**SOURCE TEXT**

---*---

Benefits of Real-Time Submarket Performance Data During COVID
John Hull, director of performance management for Pinnacle, discusses how data is helping his company steer through the pandemic as well as how COVID has impacted other aspects of Pinnacle’s portfolio.
DALLAS—The pandemic has catapulted the multifamily industry into uncharted waters. Almost overnight, communities have had to embrace technologies, virtual tours and remote leasing like never before.
According to John Hull, director of performance management for Pinnacle, operators should also be immersing themselves in real-time data about their own communities and comps. In this exclusive, Hull discusses how such information is helping his company steer through the pandemic and the coronavirus’ impact on other aspects of Pinnacle’s portfolio.
GlobeSt.com: What are you and your teams seeing in the Texas multifamily markets?
Hull: We manage properties in all of the four major Texas markets: Austin, Dallas-Fort Worth, San Antonio and Houston. We’re seeing similar trends. On the operational side, we’re seeing owners focus on maintaining economic occupancy. We’re seeing a lot of renewals as opposed to new leases. I think residents are reluctant to go out there and really do due diligence to search for a new home due to coronavirus fears, especially when you have ownership entities in the market that aren’t really pushing rents on renewals. In some instances, we are seeing competitors actually reducing rents.
GlobeSt.com: How has the pandemic changed Pinnacle’s reliance on comp and market performance data?
Hull: One of the things we’ve been focusing on is the collecting and storing of daily data so that if anything happens like this again, we’ll have a very clear reference point. And because of the pandemic, our owner clients are suddenly no longer asking for macro trends. It’s has been a trend towards micro trends.
Through our supplier partner Radix, we’re able to access real-time information about our properties and their comps on the submarket level. We can see how trends are unfolding day-over-day and week-over-week. And, if all of a sudden, we’ve got a comp across the street that decides to drop rents by 10%, we can react as quickly as we need to. Depending on what the owner client may have in mind–whether it’s economic occupancy or physical occupancy–you can really see where you’re faltering and where your separation is between your assets and comps. You can pick the metric you want to look at. You can react and pivot based off of those.
GlobeSt.com: How has the pandemic–and even the time before the pandemic–changed the role and prominence of community and portfolio data for operators?

---*---

**RECORD SET**
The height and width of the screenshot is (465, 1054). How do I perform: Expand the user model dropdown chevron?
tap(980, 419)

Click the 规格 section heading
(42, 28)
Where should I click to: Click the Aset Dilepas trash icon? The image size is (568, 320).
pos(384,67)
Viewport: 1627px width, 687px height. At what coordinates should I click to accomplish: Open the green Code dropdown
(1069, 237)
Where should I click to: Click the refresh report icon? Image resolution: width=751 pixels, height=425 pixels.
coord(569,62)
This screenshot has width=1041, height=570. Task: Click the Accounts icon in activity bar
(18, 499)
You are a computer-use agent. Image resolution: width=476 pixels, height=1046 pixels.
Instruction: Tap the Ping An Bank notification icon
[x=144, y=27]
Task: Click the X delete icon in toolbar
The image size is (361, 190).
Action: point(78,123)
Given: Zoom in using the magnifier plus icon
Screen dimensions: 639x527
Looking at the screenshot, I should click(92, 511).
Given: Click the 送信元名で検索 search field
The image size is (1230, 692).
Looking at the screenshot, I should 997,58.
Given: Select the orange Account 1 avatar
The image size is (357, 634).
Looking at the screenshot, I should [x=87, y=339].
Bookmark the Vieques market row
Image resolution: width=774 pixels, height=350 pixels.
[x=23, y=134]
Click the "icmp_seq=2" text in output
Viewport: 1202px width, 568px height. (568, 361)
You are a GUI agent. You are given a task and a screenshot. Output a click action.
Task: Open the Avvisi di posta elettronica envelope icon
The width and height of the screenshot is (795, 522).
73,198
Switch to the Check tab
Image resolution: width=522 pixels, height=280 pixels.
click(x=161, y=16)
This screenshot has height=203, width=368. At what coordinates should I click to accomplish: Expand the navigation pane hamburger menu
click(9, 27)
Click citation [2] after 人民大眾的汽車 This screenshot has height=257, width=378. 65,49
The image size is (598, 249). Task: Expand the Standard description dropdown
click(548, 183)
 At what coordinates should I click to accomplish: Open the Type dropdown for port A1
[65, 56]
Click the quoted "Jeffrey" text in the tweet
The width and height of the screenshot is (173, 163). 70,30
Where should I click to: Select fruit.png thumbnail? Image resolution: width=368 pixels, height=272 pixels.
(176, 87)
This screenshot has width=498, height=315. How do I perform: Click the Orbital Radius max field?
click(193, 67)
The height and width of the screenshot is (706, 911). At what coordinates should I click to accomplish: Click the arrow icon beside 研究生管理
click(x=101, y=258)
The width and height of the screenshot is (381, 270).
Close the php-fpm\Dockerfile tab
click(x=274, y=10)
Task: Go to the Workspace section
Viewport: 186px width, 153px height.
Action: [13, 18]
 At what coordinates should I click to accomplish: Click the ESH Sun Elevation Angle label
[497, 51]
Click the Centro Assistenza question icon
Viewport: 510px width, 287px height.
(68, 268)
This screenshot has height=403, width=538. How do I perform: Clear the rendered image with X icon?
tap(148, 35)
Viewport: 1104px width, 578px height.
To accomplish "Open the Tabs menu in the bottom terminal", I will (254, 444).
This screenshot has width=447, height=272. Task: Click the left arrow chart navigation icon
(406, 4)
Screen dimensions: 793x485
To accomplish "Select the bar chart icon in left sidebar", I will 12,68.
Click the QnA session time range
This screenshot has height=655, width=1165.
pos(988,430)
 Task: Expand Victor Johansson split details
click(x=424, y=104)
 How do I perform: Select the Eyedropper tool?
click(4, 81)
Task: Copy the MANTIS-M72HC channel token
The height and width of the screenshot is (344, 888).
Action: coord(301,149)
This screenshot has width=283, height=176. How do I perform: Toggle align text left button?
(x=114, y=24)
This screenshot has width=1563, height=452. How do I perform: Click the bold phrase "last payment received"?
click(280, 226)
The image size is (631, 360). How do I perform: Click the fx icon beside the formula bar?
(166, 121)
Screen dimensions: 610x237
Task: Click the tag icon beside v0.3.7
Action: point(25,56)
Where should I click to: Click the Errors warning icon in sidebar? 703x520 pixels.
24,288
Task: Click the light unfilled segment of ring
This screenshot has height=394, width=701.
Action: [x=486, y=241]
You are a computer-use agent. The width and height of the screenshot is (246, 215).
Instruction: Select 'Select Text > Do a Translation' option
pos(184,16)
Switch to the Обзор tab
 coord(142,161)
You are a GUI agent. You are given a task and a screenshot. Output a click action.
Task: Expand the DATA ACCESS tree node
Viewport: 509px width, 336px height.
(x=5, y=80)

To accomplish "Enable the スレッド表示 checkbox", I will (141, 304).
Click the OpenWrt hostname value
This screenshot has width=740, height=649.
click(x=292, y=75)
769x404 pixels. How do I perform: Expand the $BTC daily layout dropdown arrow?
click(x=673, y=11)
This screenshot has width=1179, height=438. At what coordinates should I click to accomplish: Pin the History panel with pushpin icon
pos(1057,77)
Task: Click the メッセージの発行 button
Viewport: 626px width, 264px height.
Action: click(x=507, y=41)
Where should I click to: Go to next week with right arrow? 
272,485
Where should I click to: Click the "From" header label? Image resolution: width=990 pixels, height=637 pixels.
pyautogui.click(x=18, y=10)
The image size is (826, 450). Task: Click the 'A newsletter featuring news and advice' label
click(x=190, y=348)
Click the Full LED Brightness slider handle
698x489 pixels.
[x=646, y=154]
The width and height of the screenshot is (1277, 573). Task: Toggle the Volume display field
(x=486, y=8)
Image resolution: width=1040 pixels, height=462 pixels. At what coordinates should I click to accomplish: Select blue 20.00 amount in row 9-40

---*---

**BRIEF A**
Answer these from the Pinnacle interview, one line each:
(i) In which four Texas markets does Pinnacle manage properties?
(ii) Through which supplier partner does Pinnacle access real-time information on its properties and their comps?
(iii) What three things does the opening say communities have had to embrace almost overnight?
**BRIEF B**
Extract from the Pinnacle interview the part that opens with the words containing "Hull: One of" and closes with "towards micro trends.".

**SOLUTION A**
(i) Austin, Dallas-Fort Worth, San Antonio and Houston
(ii) Radix
(iii) Technologies, virtual tours and remote leasing

**SOLUTION B**
Hull: One of the things we’ve been focusing on is the collecting and storing of daily data so that if anything happens like this again, we’ll have a very clear reference point. And because of the pandemic, our owner clients are suddenly no longer asking for macro trends. It’s has been a trend towards micro trends.